There’s no Brazil, no Argentina, no African teams — and let’s give a modest shout out to the Americans, and to the passionately-supported side from South Korea, who always add to the World Cup fun.

But really, who do you want to watch play this game? Italy and England. Germany and Spain. The Netherlands. Portugal. France.

They’re all here.

And so are their supporters, en masse. For atmosphere, the relatively short distances and easy transportation links give the Euros the feel of a month-long local derby. Tickets are obviously scarce, but the travelling bands will still be out in force, defying the air of economic gloom that now hangs over the continent and shows no signs of abating

Four years ago in Austria and Switzerland (another double host, and in the case of the former, another side that didn’t really belong), Spain finally shook off its reputation as under-achievers with a brilliant victory. They haven’t looked back since, poised now to complete an unprecedented Euro-World Cup-Euro treble with much the same cast.

But there are a whole lot of people who view that as less than a sure thing, especially with David Villa and Carles Puyol sidelined by injury. Playing at that high level is near impossible to maintain over such a long haul — as Barcelona, with the core of the Spain team in its line-up, found out at the end of this season. In the lead-in to the tournament, the Spanish don’t seem to have been firing on all cylinders, though any side that runs through Xavi and Andres Iniesta will be a very tough out.

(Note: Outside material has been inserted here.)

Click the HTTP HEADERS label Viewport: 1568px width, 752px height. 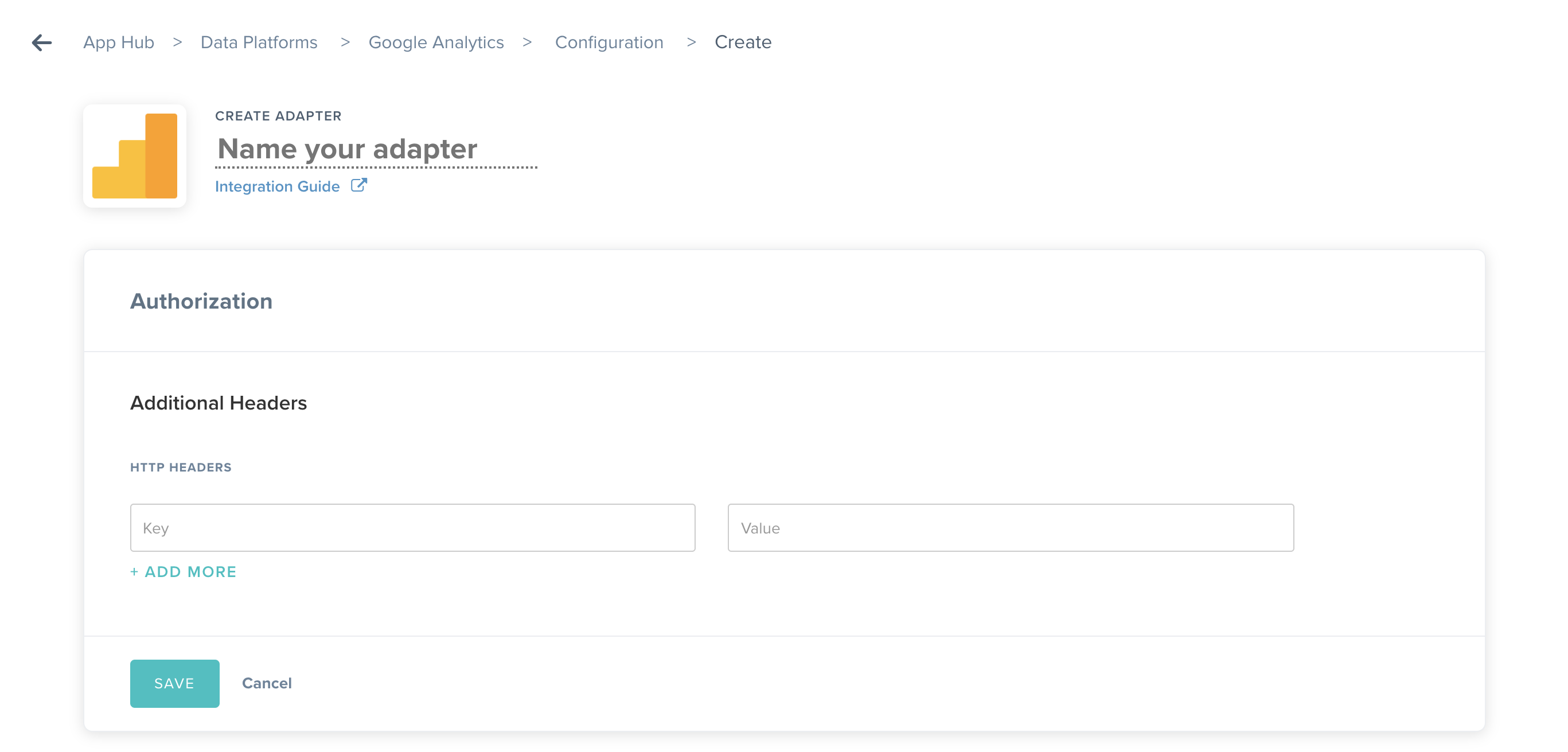tap(181, 467)
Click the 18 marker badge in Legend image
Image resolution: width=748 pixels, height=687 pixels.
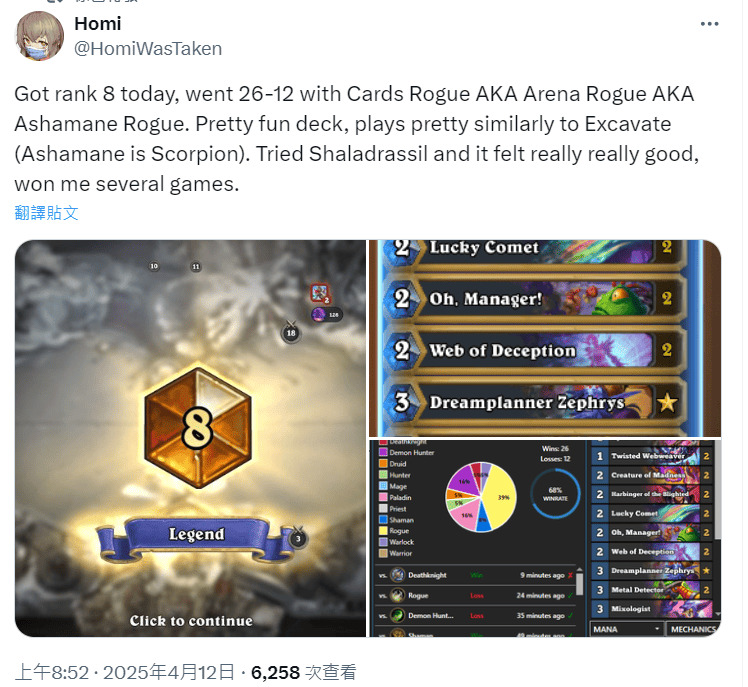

The most popular choice to knock off the champions is Germany, which is of course organized, well-coached and continues to produce wave after wave of young talent, but history tells us that the Euros don’t always go by the book.

The Dutch were brilliant in South Africa until that heartbreaking, cynical performance in the final, and it would be foolish to count them out here.

The Italians are surely distracted by match-fixing scandals back home (including police visits to their training camp), though that is the exact same scenario in which they won a World Cup in 2006. The England campaign seems a shambles, but stranger things (Greece in 2004 and Denmark in 1992) have happened. And what if Laurent Blanc has finally rid the French team of its crazy/selfish/self-destructive tendencies? The talent is certainly there.

So enjoy it, and enjoy it while you can. Four years hence, Euro 2016 will take place in France, which played a perfect World Cup host back in 1998. But the field then will be expanded to 24 teams — ah, greed — and though those next eight won’t be slouches, some of the best-of-the-best aspect that has made the Euros a sure-thing will inevitably be lost.